• Assignment: May I please have every record restated word for word, with the images left out?

(Collected data entries)
*** Begin section ***

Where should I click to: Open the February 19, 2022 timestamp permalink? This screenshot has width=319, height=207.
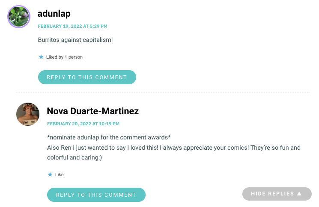pyautogui.click(x=73, y=26)
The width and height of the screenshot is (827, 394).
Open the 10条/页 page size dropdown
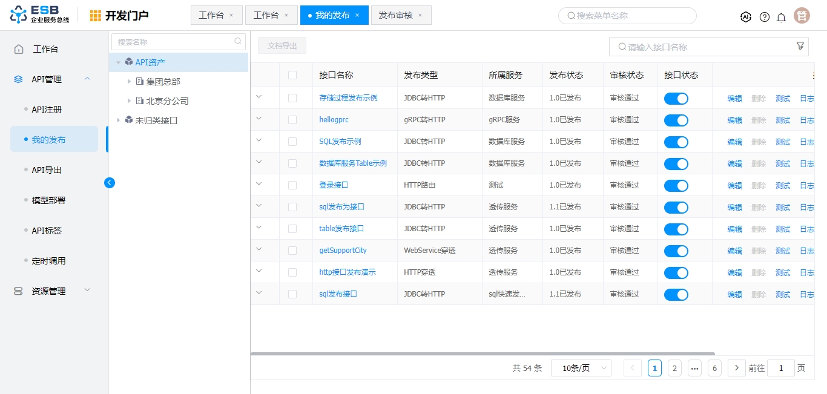point(581,368)
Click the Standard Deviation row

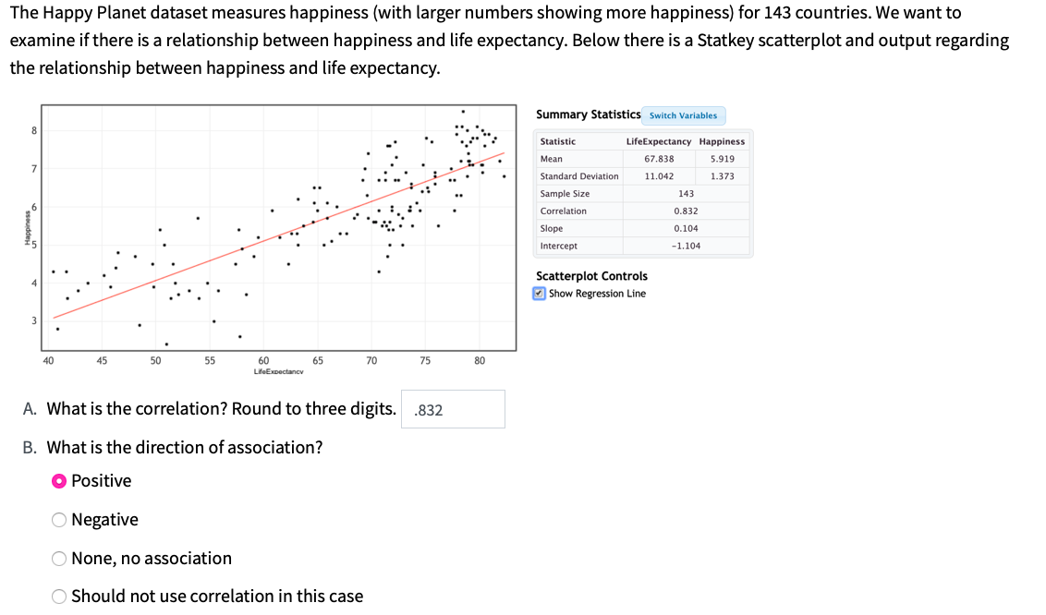(x=578, y=175)
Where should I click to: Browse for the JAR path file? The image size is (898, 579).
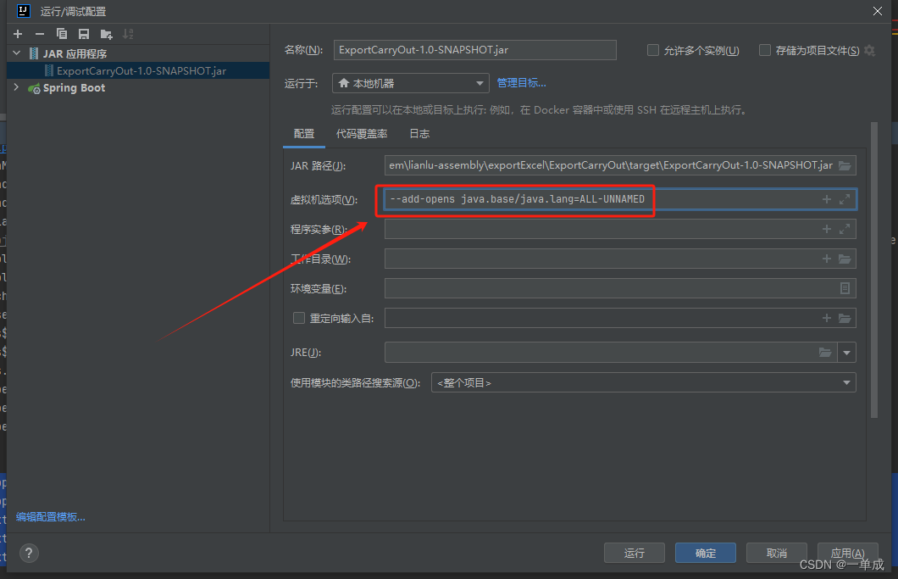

*** End section ***

• Response to the task:
Where should I click to: Open the February 19, 2022 timestamp permalink? This screenshot has width=319, height=207.
pyautogui.click(x=73, y=26)
The width and height of the screenshot is (827, 394).
Open the 10条/页 page size dropdown
point(581,368)
Click the Standard Deviation row

(x=578, y=175)
Where should I click to: Browse for the JAR path file? The image size is (898, 579).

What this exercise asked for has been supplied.